Financially speaking, it’s a tough time to be a hospital.

Health systems across the country are being squeezed by flat or stagnant revenue, while their costs — especially for things like labor and supplies — continue to rise, pointed out Rod Hanners, CEO of Keck Medicine of USC, during an interview last month at the HFMA Annual Conference in Denver.

This situation is made worse by hospitals’ ongoing reimbursement challenges, which Hanners said are due mainly to payer denials, prior authorization delays and complex claim processes.

He noted that payers often seize on technicalities in order to deny payment, resulting in frequent arbitration. Even though hospitals end up winning arbitration cases much of the time, this often yields only partial reimbursement, and legal fees further reduce payment, Hanners remarked.

“I think the general sentiment you’re going to hear from most providers is that the payers will look for any possible reason not to pay you. If you give them one opening, you’re not getting paid. And therefore, a lot of stuff goes to arbitration. When you go to arbitration, the arbitrator wants to make everybody happy, so they basically give you 75 cents on the dollar of what your expected reimbursement for those services should have been,” he explained.
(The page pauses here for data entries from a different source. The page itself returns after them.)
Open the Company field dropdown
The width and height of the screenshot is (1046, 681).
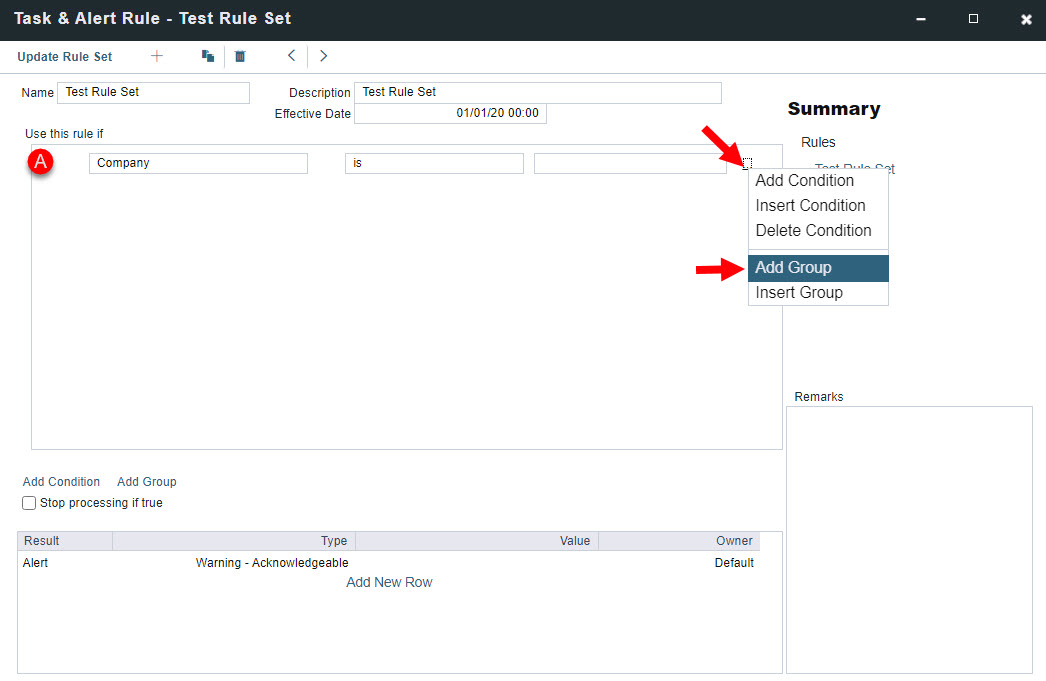[x=198, y=163]
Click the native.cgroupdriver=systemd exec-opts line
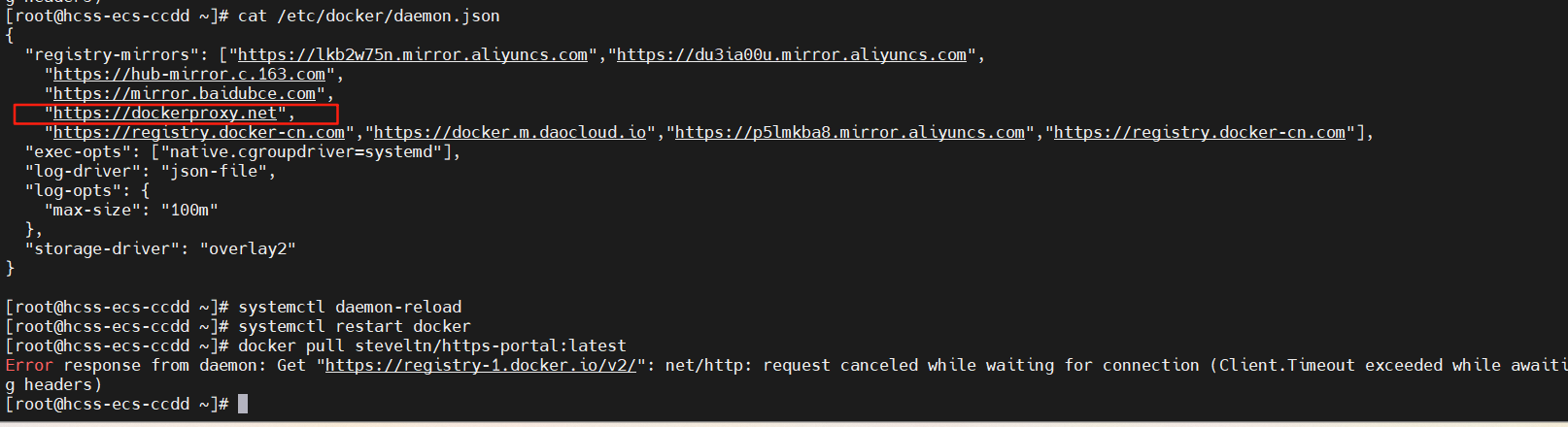Viewport: 1568px width, 427px height. tap(243, 152)
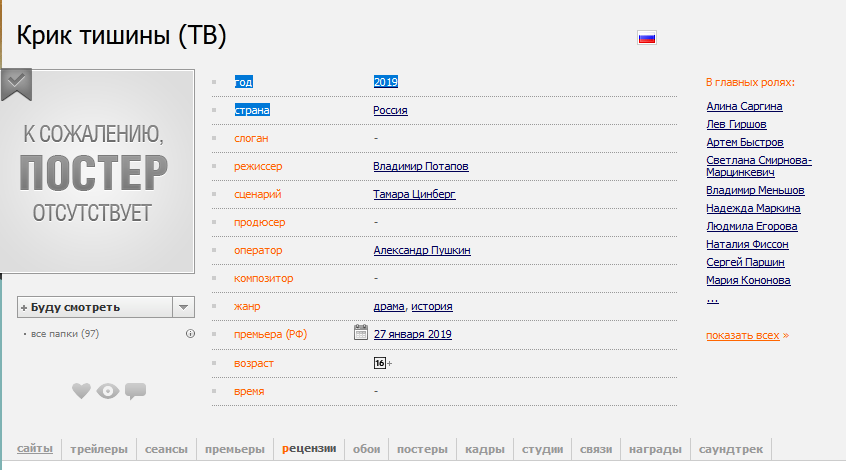Expand the все папки (97) list
This screenshot has width=846, height=470.
65,334
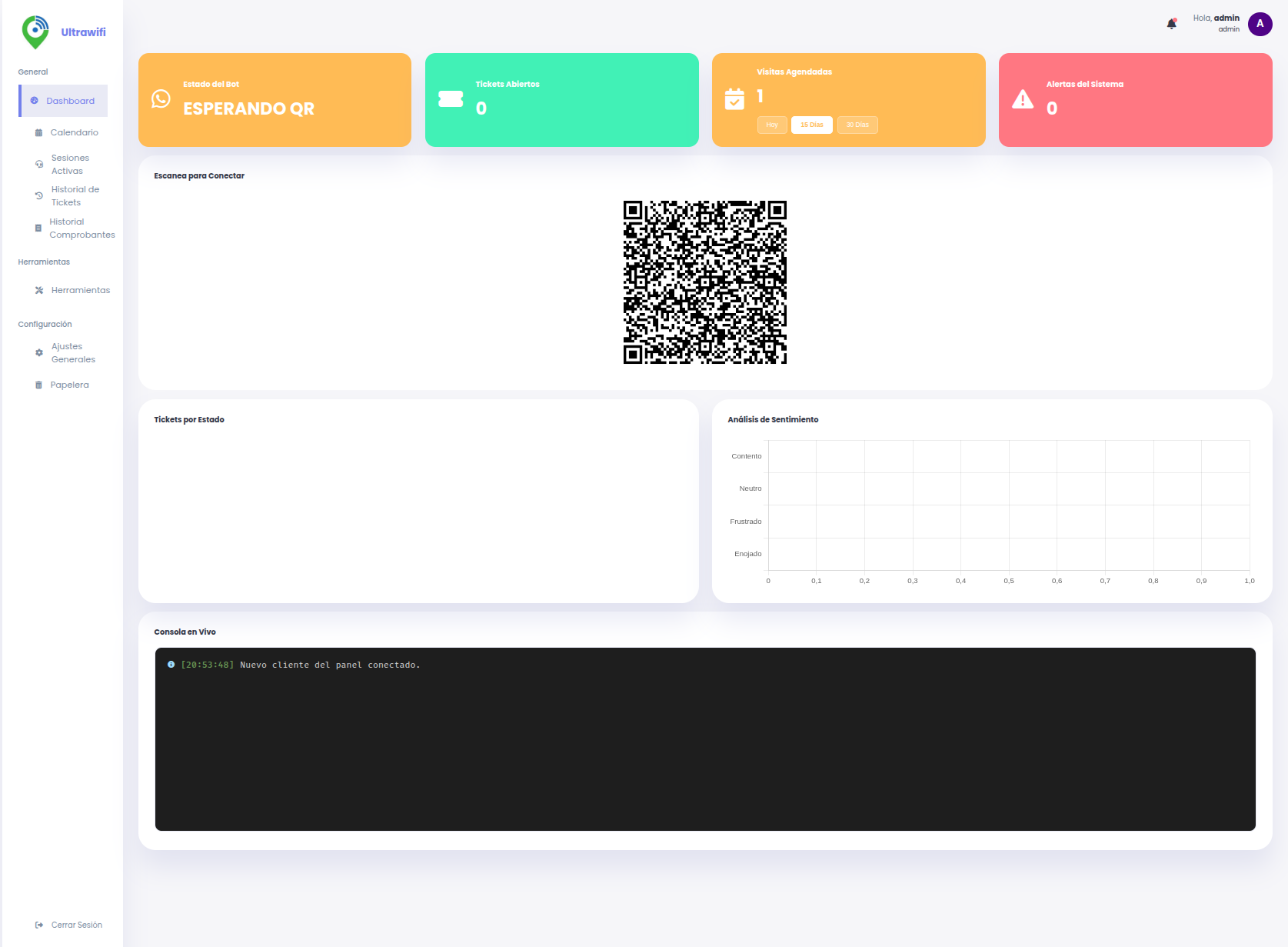1288x947 pixels.
Task: Click the console info icon
Action: 171,665
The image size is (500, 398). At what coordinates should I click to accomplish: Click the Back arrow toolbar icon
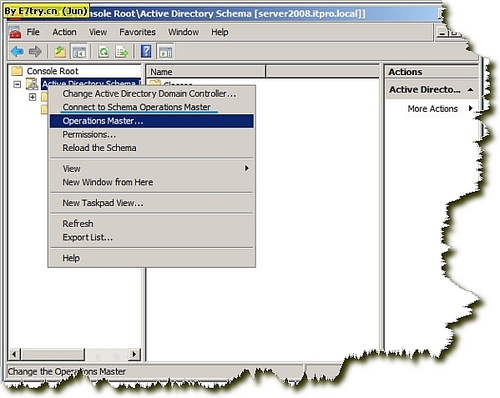[17, 52]
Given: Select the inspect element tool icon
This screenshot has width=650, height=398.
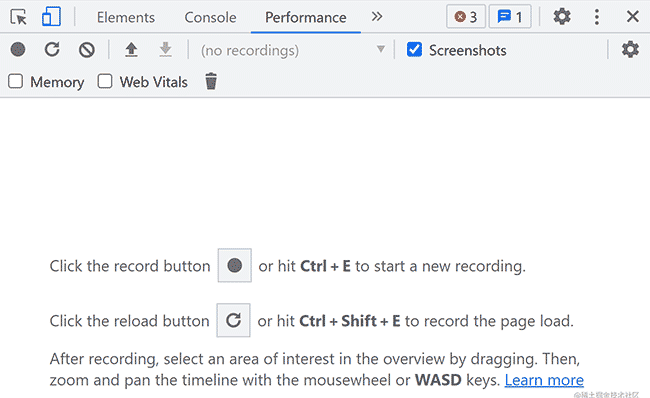Looking at the screenshot, I should pos(19,17).
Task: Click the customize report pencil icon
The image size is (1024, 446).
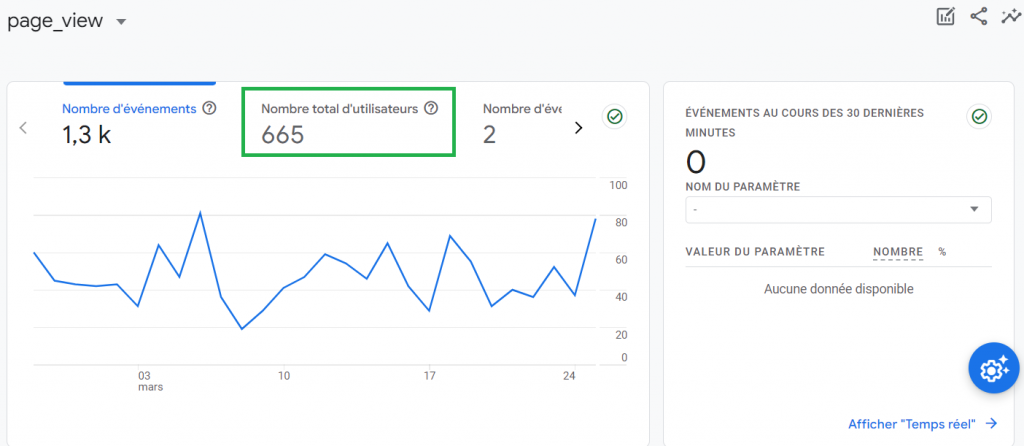Action: click(945, 17)
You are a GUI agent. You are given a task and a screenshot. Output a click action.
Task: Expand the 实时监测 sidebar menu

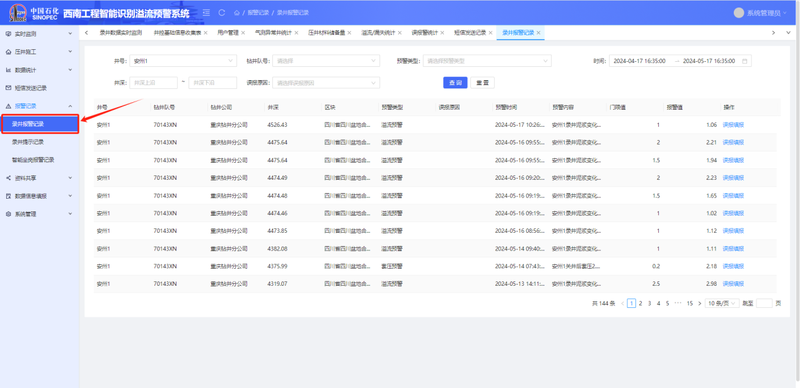[39, 34]
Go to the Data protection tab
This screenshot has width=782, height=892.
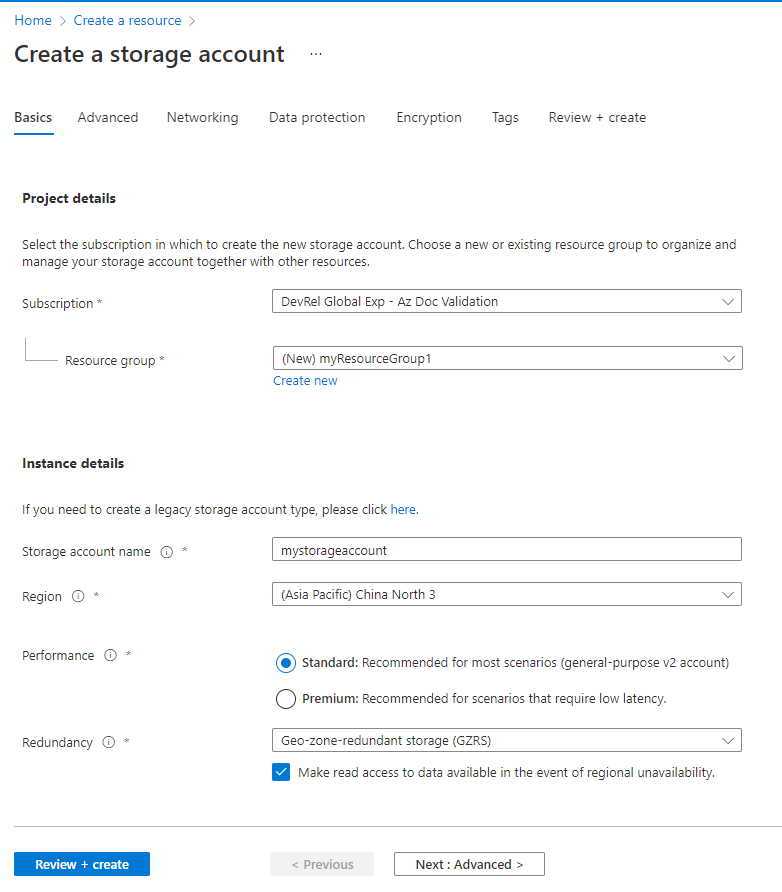[x=317, y=117]
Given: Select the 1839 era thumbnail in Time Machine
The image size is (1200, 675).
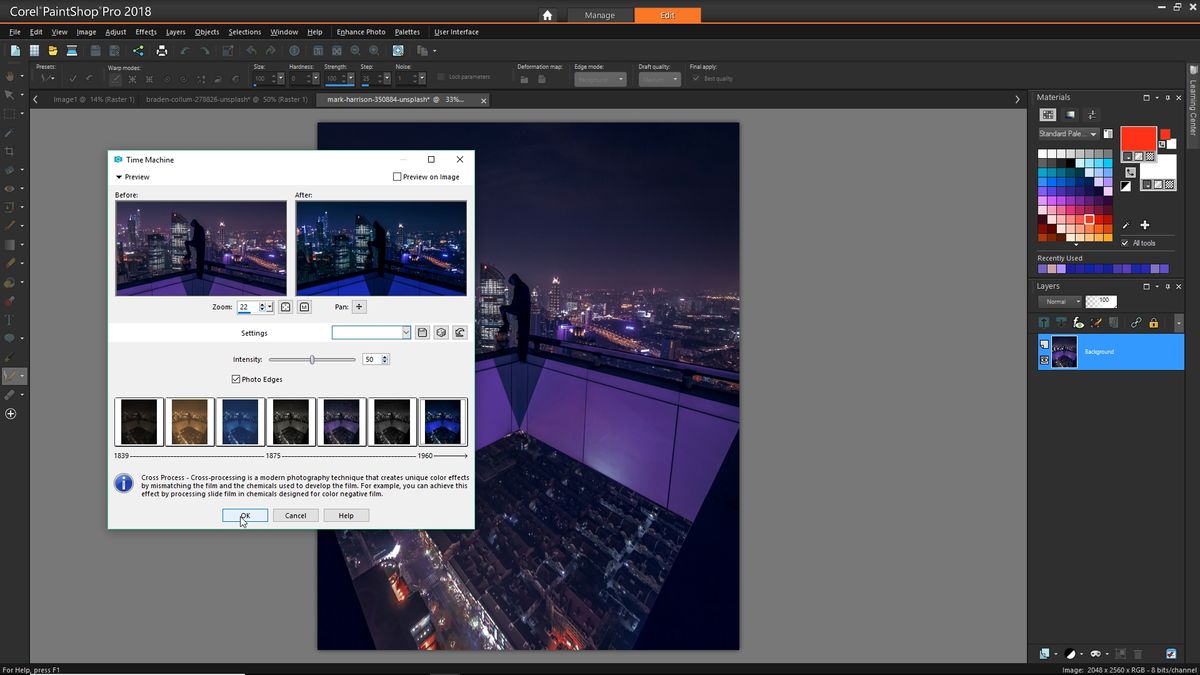Looking at the screenshot, I should 139,421.
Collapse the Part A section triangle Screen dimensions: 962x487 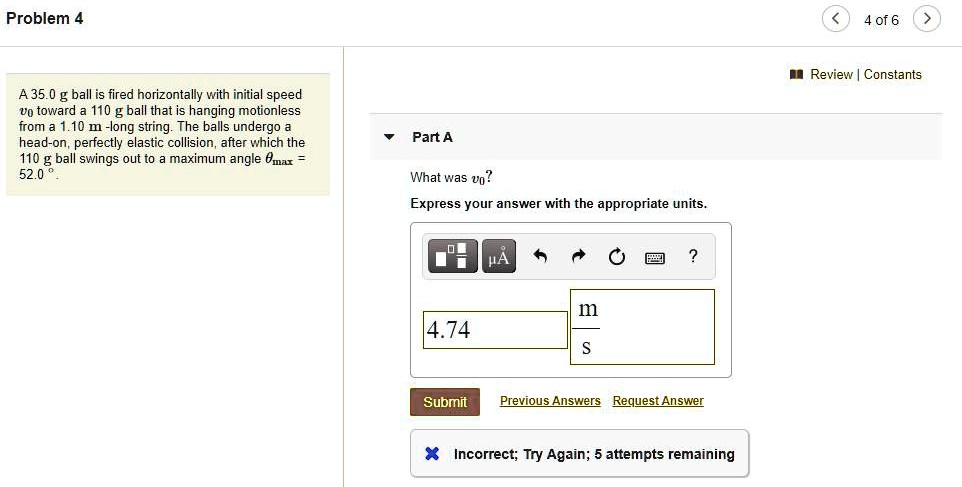(389, 137)
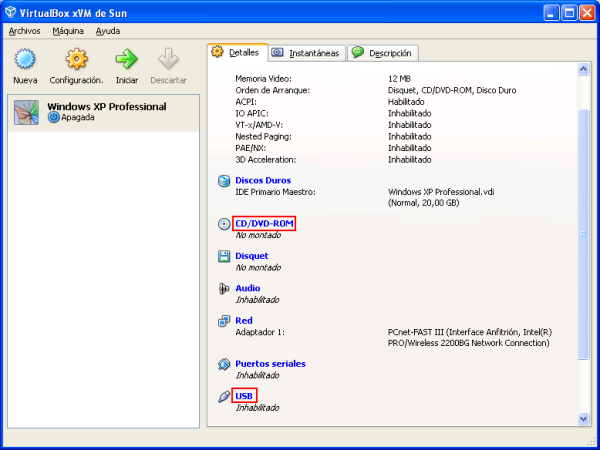Open the CD/DVD-ROM settings link

click(264, 223)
All of this bureaucratic friction not only burdens providers, but it can also delay or disrupt care for patients, Hanners added.

Patients are often caught in the middle of weekslong authorization denials and redirection to lower-cost providers — even after they were diagnosed by and received treatment plans from Keck physicians. Hanners pointed out that this causes confusion and undermines continuity of care.

He noted that many health system leaders, himself included, try to understand where payers are coming from and want to work together to fix these issues.

“We tend to be pretty collaborative with the payers. When I talk with the leaders of the big payer groups, they understand the issues and are very amenable to change and all that, but it doesn’t seem to get down to those that are processing the claims day in and day out. There’s some disconnect there,” Hanners stated.

Cost-cutting has long been a priority for health system leaders, but the urgency is now more acute, he said.

As he continues to look for ways to keep costs under control at his health system, one thing Hanners finds particularly problematic is the effort by California’s Office of Health Care Affordability to cap hospital reimbursement rate increases to 3.5%, even as hospital costs are climbing 5–6% annually.

“The equation doesn’t work,” Hanners declared.

He noted that Massachusetts capped hospitals’ reimbursement rate increases a decade ago with the goal of lowering healthcare costs, particularly employers’ insurance premiums. 

The policy change never delivered on this intended goal, Hanners stated.

“An executive that I know did a little bit of a study on the Massachusetts project, and while it did have the effect of lowering rate increases to hospitals, when you look at what the true outcome was supposed to be — and that was lower premiums for health plans — that didn’t manifest. So the premium levels that employers were getting didn’t change, but the amount the hospitals were getting went down lower. So it seems to me, we know that profit that went to the health plans,” he explained.

He questioned why legislative cost control efforts tend to primarily focus on providers rather than more profitable players in the healthcare world, like drugmakers, payers, PBMs and suppliers. 

Hanners urged policymakers to examine the much more comfortable margins of these companies rather than just squeezing providers.